Loss Pequeño Glazier{biografie} {fullpaper}

The Making of E-Poetries: Buffalo, the Electronic Poetry Center, & Digital Poetics”

This presentation will begin with a description of the University at Buffalo's Electronic Poetry Center (EPC), a major international resource for innovative and digital poetries. It will consider the literary culture from which the EPC draws its energies, especially the approach to poetry taken by the EPC's core faculty of poets (Charles Bernstein, Robert Creeley, Loss Pequeño Glazier, Susan Howe, and Dennis Tedlock), poets who can be said to share varying approaches to the materiality of text. The EPC community, highlighted by E-Poetry 2001 will also be discussed. Drawing from this context, the presentation will look at the EPC as a literary object, discussing its philosophy of operating system, coding, access, and presentation of poetry.
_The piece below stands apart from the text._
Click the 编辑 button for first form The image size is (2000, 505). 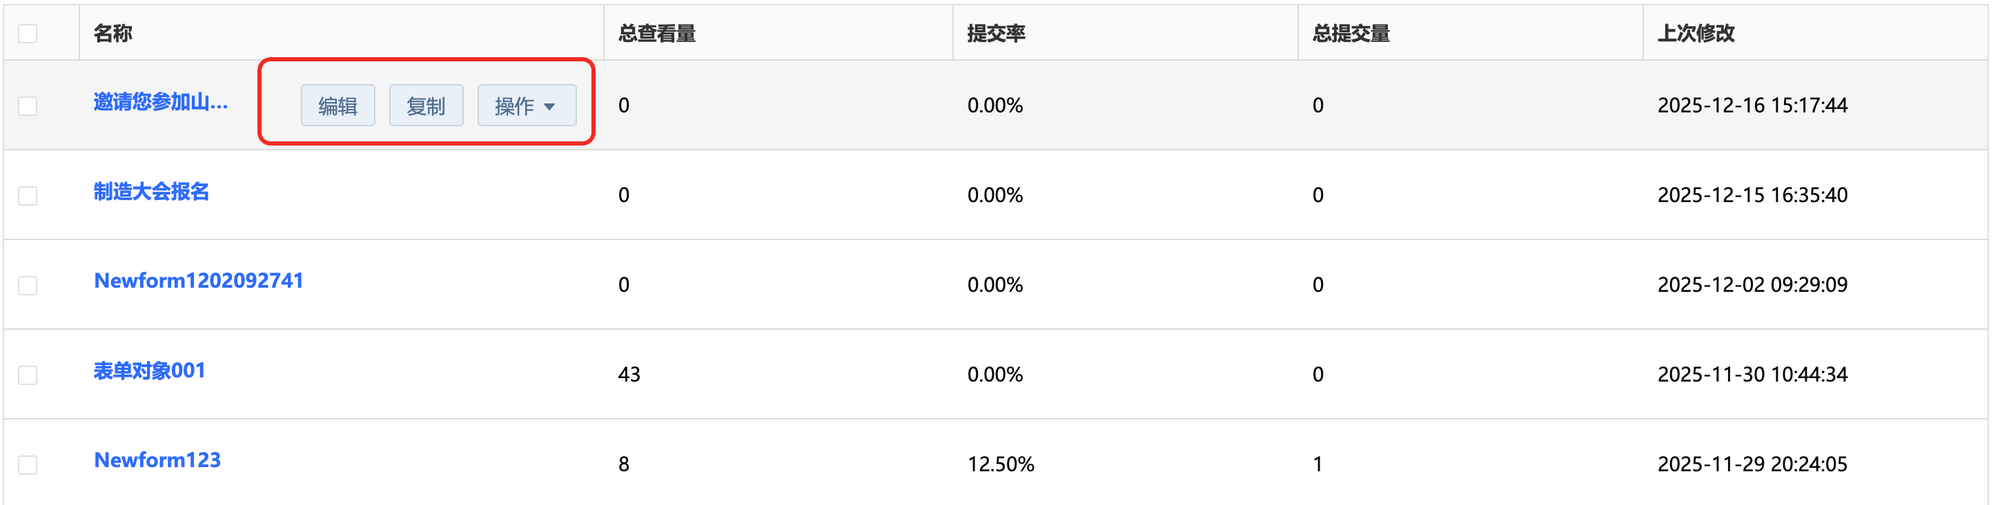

Attention will then be turned to the poetics of Glazier, the EPC's Director, tracing a history of his own poetics of the digital text and the evolution of concepts of digital poesis as exemplified in his forthcoming, Digital Poetics (Univ. of Alabama Press, 2001). Various approaches will be demonstrated as philosophies that might illuminate a digital poetic. This will include examples from and discussion of "Jumping to Occlusions" (hypertext), "Viz Études" (kinetic text), "Bromeliads" (JavaScript), "Cog" (Flash), and "The Clinamen" (ActionScript/XML). Finally, the text of Glazier's forthcoming manifesto, "Algorithmos", will be introduced to open a discussion of the role of materiality, code, and the programmable as means to the making of digital poetry.